Cheerful giving comes out of recognizing that we belong to God – and that everything we are and everything we have are gifts from God.
So our monetary gifts – while important to supporting the operation of this and every church – are just one part of the whole person that God wants.
Give Him all of yourself – everything about you that you can imagine. Consecrate it all to Him. (When was the last time a Presbyterian used that word? It’s so all-encompassing, it makes us shudder!)
The opposite of the word “consecrate” is found in this story of a minister (Presbyterian, of course), a priest, and a rabbi who meet every Monday for coffee. One day, they got to talking about how they decided how much of the offering to give to God and how much to use for the local church.
The priest says, “We take the offering to the sacristy, where we have a big circle on the floor. Then we throw the money up in the air. Whatever lands inside the circle, we keep for the local church. The rest goes to God.”
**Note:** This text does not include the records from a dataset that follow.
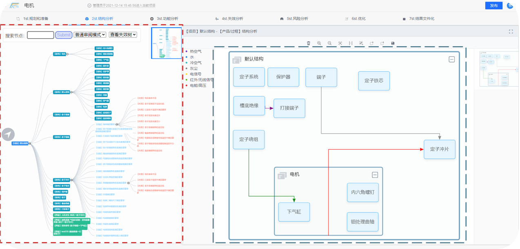The image size is (520, 249).
Task: Switch to the 5st.风险分析 tab
Action: pos(293,19)
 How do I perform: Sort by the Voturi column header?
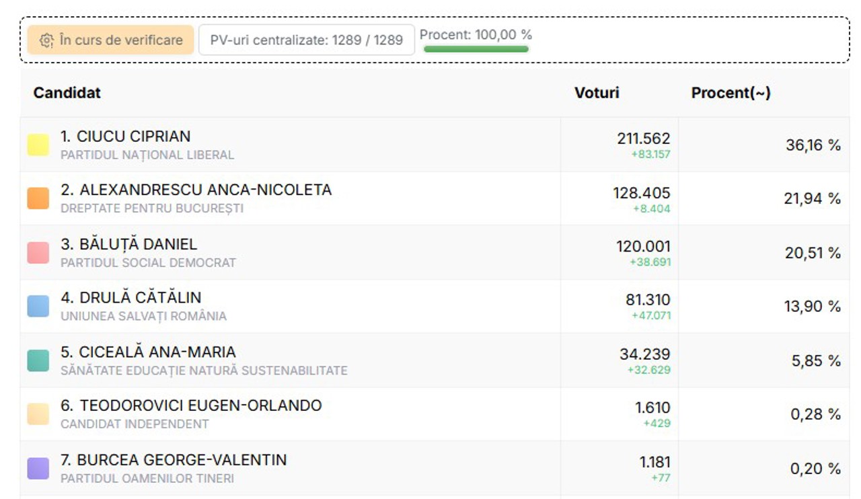(x=597, y=93)
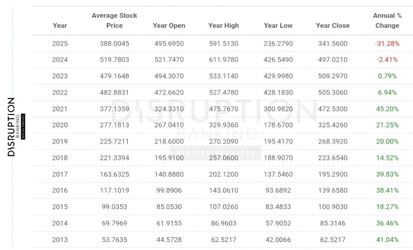The height and width of the screenshot is (250, 413).
Task: Click the Annual % Change column header
Action: pyautogui.click(x=387, y=21)
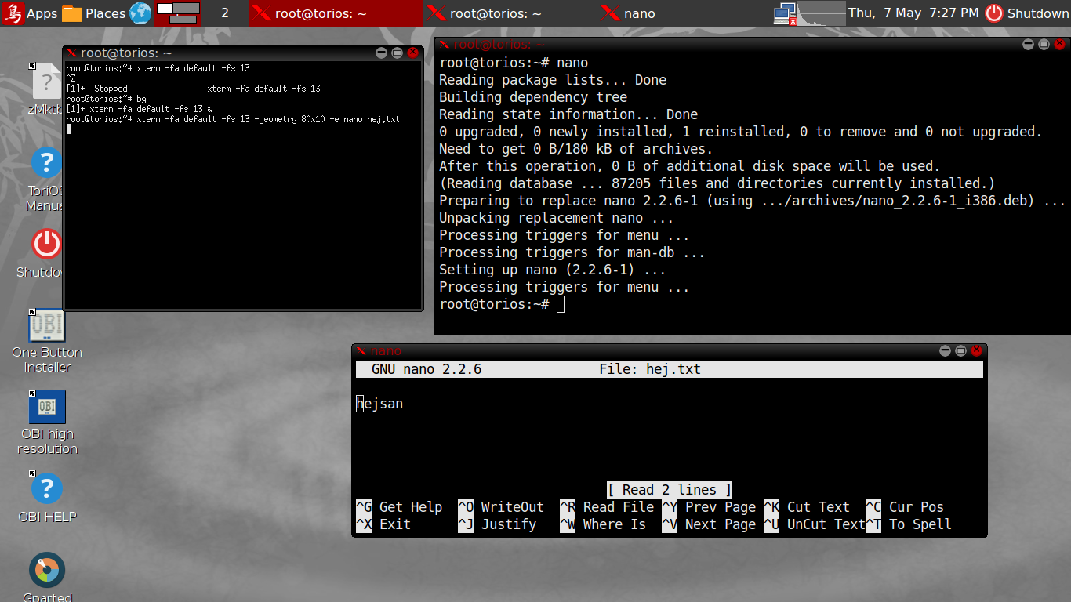Launch the Gparted desktop icon
Image resolution: width=1071 pixels, height=602 pixels.
coord(47,570)
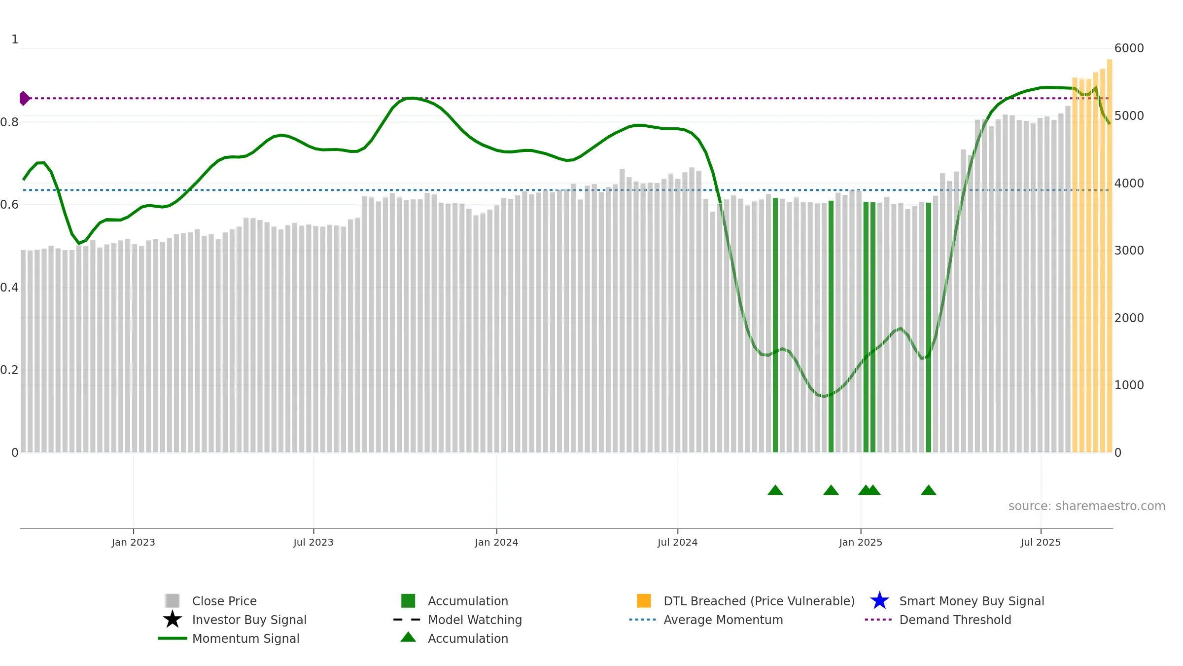Click the 6000 value on right axis
This screenshot has width=1183, height=666.
point(1129,48)
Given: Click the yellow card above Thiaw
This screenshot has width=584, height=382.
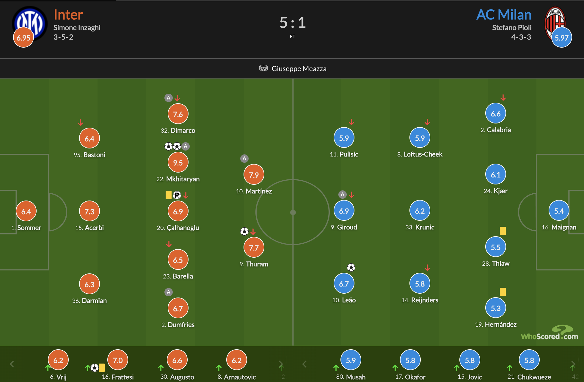Looking at the screenshot, I should point(503,231).
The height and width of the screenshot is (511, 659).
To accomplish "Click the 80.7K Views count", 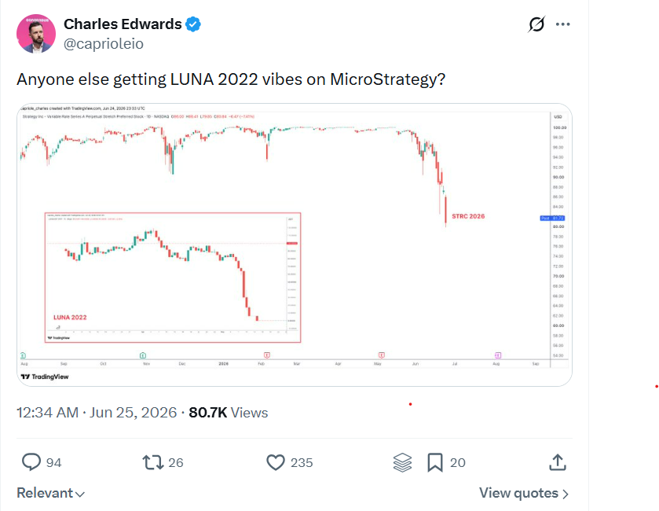I will [229, 413].
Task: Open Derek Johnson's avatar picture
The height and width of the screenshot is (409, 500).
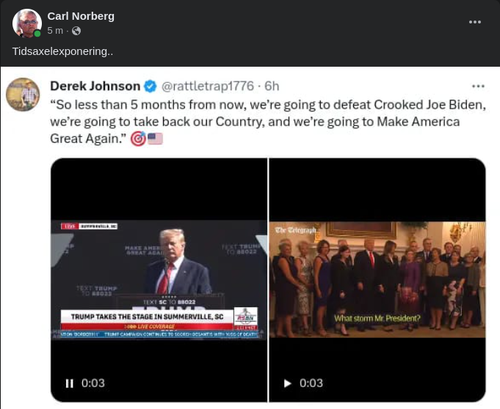Action: [x=22, y=94]
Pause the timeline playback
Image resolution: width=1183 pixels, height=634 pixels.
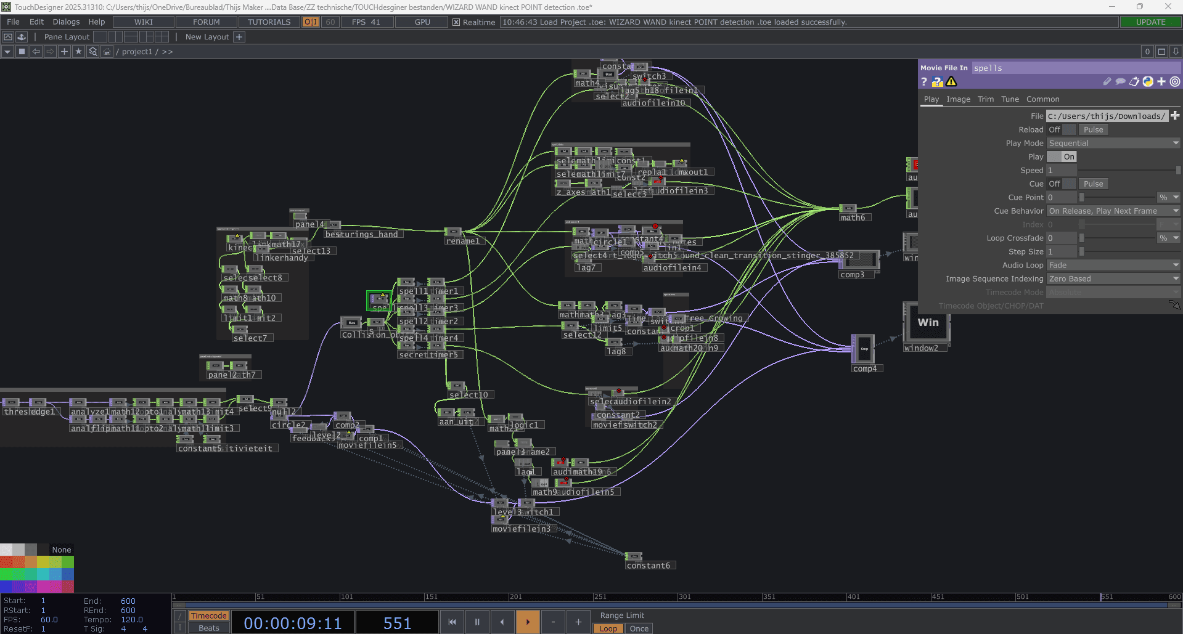click(477, 622)
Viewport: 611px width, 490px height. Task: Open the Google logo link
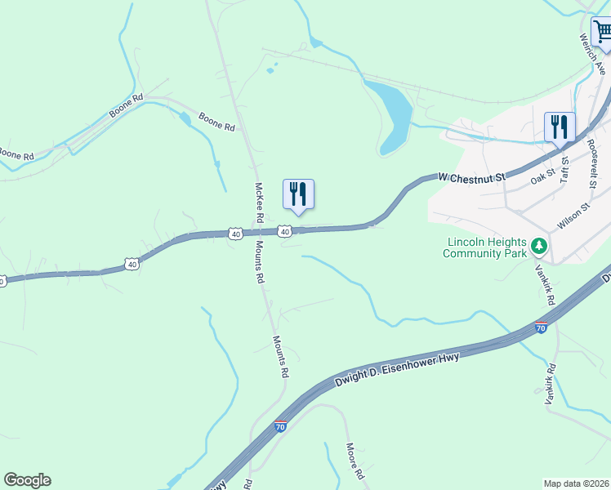[x=27, y=480]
The rabbi says, “We do something similar, but we paint a line down the middle of the floor. We throw the money up in the air. Whatever lands to the left of the line, we keep for the local church. The rest goes to God.”
The Presbyterian minister says, “We do something similar, but we don’t paint circles or lines. We throw the money up in the air. Whatever God wants, He keeps …”
God doesn’t want the part of you that lands to the left or the right or inside or outside the circle. He wants it all.
So what are you holding back? In this season of thanksgiving, let’s show God our appreciation by acknowledging that we belong to Him. Consecrate ourselves to Him. Every aspect of us – including our finances. The whole person – made in His image and bearing His name.